Top of Data shown

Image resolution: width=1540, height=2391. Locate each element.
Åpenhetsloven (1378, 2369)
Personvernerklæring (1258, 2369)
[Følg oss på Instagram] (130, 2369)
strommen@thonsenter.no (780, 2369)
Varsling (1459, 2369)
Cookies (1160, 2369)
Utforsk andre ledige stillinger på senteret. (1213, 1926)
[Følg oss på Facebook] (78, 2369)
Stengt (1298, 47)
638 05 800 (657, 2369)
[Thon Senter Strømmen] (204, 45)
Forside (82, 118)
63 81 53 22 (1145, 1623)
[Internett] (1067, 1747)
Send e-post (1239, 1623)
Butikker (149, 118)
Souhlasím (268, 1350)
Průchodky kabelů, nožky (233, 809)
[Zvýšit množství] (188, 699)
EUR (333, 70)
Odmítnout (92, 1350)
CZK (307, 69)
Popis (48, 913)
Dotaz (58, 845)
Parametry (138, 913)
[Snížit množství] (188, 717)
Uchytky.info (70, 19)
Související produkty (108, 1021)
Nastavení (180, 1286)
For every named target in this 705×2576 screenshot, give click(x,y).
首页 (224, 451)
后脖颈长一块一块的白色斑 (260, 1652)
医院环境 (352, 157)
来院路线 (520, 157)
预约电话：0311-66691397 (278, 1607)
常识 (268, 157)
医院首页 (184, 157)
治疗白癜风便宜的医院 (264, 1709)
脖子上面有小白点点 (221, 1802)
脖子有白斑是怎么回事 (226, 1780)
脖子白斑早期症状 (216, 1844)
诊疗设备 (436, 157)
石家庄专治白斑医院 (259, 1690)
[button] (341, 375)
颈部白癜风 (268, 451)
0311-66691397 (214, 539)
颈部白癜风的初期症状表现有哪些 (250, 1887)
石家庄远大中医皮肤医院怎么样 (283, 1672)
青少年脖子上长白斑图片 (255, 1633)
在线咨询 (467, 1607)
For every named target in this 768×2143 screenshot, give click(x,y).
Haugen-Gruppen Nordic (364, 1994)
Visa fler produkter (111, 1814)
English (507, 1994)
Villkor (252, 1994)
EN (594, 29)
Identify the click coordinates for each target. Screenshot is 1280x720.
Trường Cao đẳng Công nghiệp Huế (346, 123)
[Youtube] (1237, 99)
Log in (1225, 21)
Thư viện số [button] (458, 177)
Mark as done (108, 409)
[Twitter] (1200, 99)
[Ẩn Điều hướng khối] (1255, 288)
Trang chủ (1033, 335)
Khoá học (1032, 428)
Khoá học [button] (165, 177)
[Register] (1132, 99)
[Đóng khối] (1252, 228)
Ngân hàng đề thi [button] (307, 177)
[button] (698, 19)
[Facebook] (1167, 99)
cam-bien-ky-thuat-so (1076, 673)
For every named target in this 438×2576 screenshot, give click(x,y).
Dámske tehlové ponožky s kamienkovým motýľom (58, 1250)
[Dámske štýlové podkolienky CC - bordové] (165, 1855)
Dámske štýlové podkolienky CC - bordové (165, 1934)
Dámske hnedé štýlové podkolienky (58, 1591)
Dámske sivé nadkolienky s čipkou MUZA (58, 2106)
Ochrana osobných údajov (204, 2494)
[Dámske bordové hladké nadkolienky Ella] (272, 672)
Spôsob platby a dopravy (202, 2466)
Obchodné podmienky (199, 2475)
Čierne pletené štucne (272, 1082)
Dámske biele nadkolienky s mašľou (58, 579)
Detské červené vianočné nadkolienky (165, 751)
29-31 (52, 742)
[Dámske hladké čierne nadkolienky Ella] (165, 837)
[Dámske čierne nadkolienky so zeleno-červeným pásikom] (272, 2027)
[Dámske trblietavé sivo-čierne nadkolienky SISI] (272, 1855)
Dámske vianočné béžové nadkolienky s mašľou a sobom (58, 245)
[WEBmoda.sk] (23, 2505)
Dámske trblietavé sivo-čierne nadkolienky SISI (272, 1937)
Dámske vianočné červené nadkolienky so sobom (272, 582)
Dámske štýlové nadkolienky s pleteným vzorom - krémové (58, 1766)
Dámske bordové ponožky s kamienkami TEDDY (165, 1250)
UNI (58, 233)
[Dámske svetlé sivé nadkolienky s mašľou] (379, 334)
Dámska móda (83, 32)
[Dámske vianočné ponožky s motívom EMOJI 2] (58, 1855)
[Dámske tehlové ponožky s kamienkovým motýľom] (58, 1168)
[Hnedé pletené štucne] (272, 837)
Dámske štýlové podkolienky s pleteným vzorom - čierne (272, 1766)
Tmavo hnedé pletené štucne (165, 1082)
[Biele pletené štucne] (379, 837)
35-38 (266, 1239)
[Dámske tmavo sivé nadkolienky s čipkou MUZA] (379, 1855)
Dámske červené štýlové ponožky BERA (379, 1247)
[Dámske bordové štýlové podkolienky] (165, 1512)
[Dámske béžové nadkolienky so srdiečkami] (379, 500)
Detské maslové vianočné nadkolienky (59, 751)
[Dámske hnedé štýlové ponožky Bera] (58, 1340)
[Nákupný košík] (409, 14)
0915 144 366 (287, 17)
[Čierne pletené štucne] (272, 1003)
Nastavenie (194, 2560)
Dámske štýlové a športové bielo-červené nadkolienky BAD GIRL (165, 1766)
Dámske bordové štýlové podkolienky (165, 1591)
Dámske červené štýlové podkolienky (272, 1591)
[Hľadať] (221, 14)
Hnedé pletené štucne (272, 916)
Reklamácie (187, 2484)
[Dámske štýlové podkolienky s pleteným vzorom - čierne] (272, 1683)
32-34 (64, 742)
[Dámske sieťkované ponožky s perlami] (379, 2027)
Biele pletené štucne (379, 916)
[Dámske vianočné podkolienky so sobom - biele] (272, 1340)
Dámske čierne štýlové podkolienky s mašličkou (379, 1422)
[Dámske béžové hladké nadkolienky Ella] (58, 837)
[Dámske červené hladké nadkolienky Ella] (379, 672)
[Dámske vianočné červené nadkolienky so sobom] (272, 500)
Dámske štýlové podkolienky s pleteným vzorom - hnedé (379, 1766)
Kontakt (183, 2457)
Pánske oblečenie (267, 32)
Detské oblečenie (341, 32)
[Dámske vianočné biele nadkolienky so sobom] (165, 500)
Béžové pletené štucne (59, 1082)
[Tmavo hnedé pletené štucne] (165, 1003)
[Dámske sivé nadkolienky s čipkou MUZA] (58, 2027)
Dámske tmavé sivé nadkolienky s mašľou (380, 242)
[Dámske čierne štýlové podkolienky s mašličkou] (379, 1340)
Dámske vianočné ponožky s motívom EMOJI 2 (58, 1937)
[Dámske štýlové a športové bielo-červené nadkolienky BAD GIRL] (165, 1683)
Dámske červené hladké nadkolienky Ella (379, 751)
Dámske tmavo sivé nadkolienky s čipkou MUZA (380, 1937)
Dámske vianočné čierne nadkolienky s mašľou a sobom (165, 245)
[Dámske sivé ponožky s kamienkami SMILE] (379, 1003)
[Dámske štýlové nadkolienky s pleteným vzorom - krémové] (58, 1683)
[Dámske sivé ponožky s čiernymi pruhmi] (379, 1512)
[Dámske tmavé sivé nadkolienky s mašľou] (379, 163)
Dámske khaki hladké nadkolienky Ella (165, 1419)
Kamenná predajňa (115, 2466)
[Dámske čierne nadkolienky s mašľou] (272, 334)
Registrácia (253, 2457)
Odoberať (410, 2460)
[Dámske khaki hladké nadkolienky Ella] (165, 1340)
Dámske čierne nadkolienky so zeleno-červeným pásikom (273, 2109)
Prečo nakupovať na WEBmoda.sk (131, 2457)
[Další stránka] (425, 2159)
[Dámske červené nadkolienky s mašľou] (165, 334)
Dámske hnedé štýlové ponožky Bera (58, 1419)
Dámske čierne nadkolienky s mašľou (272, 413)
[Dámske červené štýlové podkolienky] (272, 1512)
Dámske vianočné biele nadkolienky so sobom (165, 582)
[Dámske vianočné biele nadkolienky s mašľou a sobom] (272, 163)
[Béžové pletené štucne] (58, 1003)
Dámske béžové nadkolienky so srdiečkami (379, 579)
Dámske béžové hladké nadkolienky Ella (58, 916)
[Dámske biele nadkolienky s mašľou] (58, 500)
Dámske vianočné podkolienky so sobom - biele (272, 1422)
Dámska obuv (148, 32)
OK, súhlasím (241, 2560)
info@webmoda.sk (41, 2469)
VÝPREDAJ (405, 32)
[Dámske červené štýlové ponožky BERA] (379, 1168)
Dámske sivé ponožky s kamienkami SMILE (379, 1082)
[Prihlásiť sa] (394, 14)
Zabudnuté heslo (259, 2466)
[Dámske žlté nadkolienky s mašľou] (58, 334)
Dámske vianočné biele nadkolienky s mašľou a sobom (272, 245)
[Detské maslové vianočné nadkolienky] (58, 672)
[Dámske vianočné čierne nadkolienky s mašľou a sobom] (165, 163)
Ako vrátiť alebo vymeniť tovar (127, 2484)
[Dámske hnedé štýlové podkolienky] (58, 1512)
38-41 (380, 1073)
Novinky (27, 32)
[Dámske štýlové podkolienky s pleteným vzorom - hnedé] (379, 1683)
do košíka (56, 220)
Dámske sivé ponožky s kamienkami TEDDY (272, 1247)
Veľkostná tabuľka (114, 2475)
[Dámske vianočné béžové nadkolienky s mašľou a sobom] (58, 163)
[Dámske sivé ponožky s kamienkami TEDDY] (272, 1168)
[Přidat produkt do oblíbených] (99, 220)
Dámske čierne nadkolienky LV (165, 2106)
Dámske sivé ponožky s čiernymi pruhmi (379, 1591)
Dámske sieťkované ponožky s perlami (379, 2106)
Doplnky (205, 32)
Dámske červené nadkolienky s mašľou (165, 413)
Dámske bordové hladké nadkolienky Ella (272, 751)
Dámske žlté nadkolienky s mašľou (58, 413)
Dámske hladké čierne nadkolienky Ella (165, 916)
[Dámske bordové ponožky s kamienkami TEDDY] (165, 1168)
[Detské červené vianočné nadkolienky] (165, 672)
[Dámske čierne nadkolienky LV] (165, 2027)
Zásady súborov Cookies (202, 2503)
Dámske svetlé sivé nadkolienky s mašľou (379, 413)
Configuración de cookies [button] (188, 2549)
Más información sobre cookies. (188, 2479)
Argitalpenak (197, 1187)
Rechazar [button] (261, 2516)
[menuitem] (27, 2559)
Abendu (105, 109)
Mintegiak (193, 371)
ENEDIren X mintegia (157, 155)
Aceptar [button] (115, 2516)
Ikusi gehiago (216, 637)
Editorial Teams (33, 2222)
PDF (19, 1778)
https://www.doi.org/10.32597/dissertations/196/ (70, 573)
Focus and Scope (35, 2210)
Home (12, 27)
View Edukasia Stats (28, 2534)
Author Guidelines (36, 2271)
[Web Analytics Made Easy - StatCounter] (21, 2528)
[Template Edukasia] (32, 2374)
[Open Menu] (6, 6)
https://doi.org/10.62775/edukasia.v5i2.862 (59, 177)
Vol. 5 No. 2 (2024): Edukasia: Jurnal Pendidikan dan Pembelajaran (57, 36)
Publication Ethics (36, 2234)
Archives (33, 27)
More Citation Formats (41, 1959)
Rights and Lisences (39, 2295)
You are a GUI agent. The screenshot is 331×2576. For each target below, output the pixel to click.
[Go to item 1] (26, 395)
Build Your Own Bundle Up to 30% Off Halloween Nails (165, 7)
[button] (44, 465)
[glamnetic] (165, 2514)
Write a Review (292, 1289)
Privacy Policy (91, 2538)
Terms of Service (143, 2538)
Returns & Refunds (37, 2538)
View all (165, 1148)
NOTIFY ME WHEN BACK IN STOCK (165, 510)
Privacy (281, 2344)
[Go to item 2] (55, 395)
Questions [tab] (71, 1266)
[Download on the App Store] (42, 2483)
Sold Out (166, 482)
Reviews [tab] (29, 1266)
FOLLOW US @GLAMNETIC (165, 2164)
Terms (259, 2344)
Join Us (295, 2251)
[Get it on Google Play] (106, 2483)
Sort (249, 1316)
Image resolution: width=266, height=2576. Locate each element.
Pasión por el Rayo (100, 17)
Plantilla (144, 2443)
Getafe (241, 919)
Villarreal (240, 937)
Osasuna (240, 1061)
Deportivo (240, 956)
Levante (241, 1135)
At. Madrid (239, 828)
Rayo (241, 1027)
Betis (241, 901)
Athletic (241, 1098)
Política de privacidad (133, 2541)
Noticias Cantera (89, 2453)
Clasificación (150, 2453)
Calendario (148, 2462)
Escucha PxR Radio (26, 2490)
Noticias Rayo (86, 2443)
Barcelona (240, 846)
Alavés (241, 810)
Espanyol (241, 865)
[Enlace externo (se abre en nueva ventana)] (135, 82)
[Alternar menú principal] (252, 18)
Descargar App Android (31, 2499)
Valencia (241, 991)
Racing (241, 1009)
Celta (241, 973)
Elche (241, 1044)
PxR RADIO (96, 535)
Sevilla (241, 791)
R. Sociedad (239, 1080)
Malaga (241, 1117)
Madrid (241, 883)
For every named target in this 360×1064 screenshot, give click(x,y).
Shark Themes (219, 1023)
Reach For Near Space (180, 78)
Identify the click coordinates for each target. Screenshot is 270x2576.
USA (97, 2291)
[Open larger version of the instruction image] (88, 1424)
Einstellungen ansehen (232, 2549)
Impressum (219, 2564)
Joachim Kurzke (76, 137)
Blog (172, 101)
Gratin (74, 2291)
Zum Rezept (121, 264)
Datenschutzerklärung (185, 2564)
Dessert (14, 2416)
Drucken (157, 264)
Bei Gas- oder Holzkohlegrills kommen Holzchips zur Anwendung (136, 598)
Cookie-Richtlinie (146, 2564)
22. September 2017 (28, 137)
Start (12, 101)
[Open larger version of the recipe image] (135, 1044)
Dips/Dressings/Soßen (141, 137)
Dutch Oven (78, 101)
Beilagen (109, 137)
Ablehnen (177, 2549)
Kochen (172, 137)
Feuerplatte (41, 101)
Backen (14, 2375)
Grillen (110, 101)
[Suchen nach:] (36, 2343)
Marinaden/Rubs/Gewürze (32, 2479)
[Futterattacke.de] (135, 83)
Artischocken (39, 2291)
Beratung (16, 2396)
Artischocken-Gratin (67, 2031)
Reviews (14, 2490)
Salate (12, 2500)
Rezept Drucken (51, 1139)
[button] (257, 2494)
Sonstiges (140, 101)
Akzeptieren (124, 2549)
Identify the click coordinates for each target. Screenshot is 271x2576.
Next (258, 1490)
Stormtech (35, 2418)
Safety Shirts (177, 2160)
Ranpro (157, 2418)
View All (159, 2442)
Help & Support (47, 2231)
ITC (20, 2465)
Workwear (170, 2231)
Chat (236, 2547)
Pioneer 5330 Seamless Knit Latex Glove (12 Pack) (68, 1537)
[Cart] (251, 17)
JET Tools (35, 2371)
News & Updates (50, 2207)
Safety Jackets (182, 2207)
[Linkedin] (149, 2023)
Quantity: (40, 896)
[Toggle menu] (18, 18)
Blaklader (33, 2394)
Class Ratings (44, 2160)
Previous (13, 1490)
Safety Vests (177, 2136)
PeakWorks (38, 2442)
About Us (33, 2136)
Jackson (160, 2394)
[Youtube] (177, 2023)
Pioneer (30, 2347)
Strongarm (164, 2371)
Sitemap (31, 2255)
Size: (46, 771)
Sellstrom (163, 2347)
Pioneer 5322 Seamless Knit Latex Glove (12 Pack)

Bottom of Data shown

Return exactly the lines above from the line that has "Focus and Scope (35, 2210)" through the line that has "[Go to item 1] (26, 395)", inclusive, and nothing else.

Focus and Scope (35, 2210)
Home (12, 27)
View Edukasia Stats (28, 2534)
Author Guidelines (36, 2271)
[Web Analytics Made Easy - StatCounter] (21, 2528)
[Template Edukasia] (32, 2374)
[Open Menu] (6, 6)
https://doi.org/10.62775/edukasia.v5i2.862 (59, 177)
Vol. 5 No. 2 (2024): Edukasia: Jurnal Pendidikan dan Pembelajaran (57, 36)
Publication Ethics (36, 2234)
Archives (33, 27)
More Citation Formats (41, 1959)
Rights and Lisences (39, 2295)
You are a GUI agent. The screenshot is 331×2576. For each target below, output the pixel to click.
[Go to item 1] (26, 395)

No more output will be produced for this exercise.